Guidance on UniRef database contents/filtering

Hi there,

I am seeking some clarification on a curious result/behavior I obtained with humann2 (v0.11.2). I am working with a set of metagenomes derived from mouse samples that are infected with C. difficile and sequenced with ~10 million reads each. I have previously isolated the strain from the mice, generated a MAG for the C. difficile strain from these metagenomes, and quantified the strain and one of its effectors (toxin B) by qPCR.

C. difficile appears in the metaphlan_bugs_list.txt as below:

MMSP_H1-1_T1_metaphlan_bugs_list.tsv:k__Bacteria|p__Firmicutes|c__Clostridia|o__Clostridiales|f__Peptostreptococcaceae|g__Peptostreptococcaceae_noname|s__Clostridium_difficile	0.01538
MMSP_H1-1_T7_metaphlan_bugs_list.tsv:k__Bacteria|p__Firmicutes|c__Clostridia|o__Clostridiales|f__Peptostreptococcaceae|g__Peptostreptococcaceae_noname|s__Clostridium_difficile	0.09357
MMSP_H1-2_T21_metaphlan_bugs_list.tsv:k__Bacteria|p__Firmicutes|c__Clostridia|o__Clostridiales|f__Peptostreptococcaceae|g__Peptostreptococcaceae_noname|s__Clostridium_difficile	0.12672
MMSP_H1-2_T7_metaphlan_bugs_list.tsv:k__Bacteria|p__Firmicutes|c__Clostridia|o__Clostridiales|f__Peptostreptococcaceae|g__Peptostreptococcaceae_noname|s__Clostridium_difficile	0.37416
MMSP_H1-3_T21_metaphlan_bugs_list.tsv:k__Bacteria|p__Firmicutes|c__Clostridia|o__Clostridiales|f__Peptostreptococcaceae|g__Peptostreptococcaceae_noname|s__Clostridium_difficile	0.43544
MMSP_H1-3_T7_metaphlan_bugs_list.tsv:k__Bacteria|p__Firmicutes|c__Clostridia|o__Clostridiales|f__Peptostreptococcaceae|g__Peptostreptococcaceae_noname|s__Clostridium_difficile	0.64551
MMSP_H2-1_T7_metaphlan_bugs_list.tsv:k__Bacteria|p__Firmicutes|c__Clostridia|o__Clostridiales|f__Peptostreptococcaceae|g__Peptostreptococcaceae_noname|s__Clostridium_difficile	0.01453

However, the gene family representing the glycosyltransferase toxin B (UniRef90_T3DH50) does not appear in any of the genefamilies.tsv files, but there are most certainly reads mapping to this gene (as I was able to assemble it). There are also other genes and pathways from C. difficile in the outputs. Out of interest, I checked the diamond database file (uniref90_annotated.1.1.dmnd) which was downloaded using the humann2_databases script, and it does not appear that UniRef90_T3DH50 is listed within it. Is there an obvious reason I am missing as to why this family would have been excluded?

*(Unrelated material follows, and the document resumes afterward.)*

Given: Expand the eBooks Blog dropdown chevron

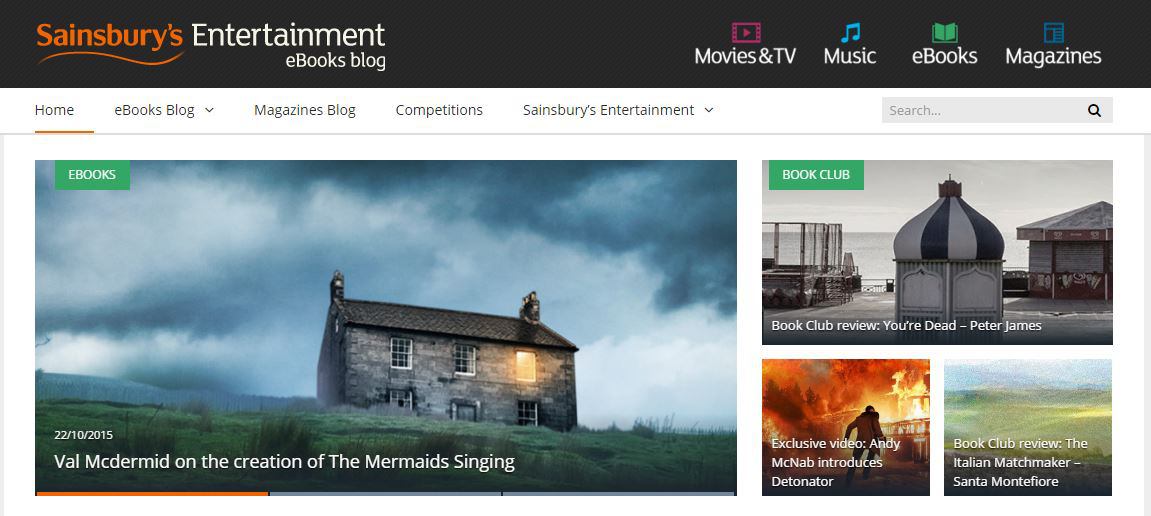Looking at the screenshot, I should [x=209, y=110].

If possible, I’d recommend upgrading to MetaPhlAn / HUMAnN 3.0, as I know their databases tend to perform better on mouse communities than the 2.0 versions.

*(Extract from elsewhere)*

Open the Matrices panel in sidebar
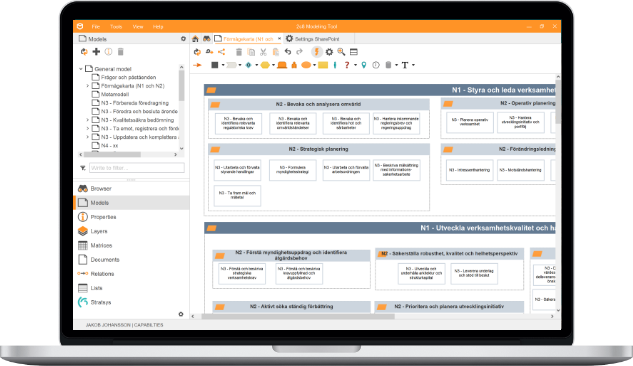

In this specific case, the issue is that UniRef90 centroids move around over time (as more sequences are added to UniProt and the sequences are reclustered). In the 2.0 databases T3DH50 was part of cluster UniRef90_C9XKU6 (as opposed to a representative of its own cluster). Hence, you ought to see UniRef90_C9XKU6 in the diamond database at least, and thus potentially in your unclassified hits.

Note: C9XKU6 is now considered a redundant sequence, but you can find more about its historical annotations here:

Great thanks! Switching to 3.0 is on the to do list, but in the meanwhile it may be worth noting that these are humanized gnotobiotic mice.

I have checked for the new accession and it still doesn’t appear in any of the gene families files. Any thoughts? Is there any form of low-abundance filter for gene families that can be controlled?

The only thing like an abundance filter is that v2.0 requires 50% of sites in a protein to be hit for it to be reported (during translated search only; v3.0 adds this requirement to nucleotide search as well). However you must be above this threshold if you managed to assemble the gene.

Another possibility is that the v2.0 identity threshold (90%) is a bit too stringent here. We’ve softened this to 80% in v3.0. You can see if this would’ve helped by directly looking for alignments to your protein of interest in the DIAMOND output file (assuming you saved it). This would indicate than an alignment was found but rejected on the basis of low identity.

A final option: if you know which reads align to your assembled version of the gene, you could directly look up their identifiers in the HUMAnN mapping output to see what (if anything) we mapped them too.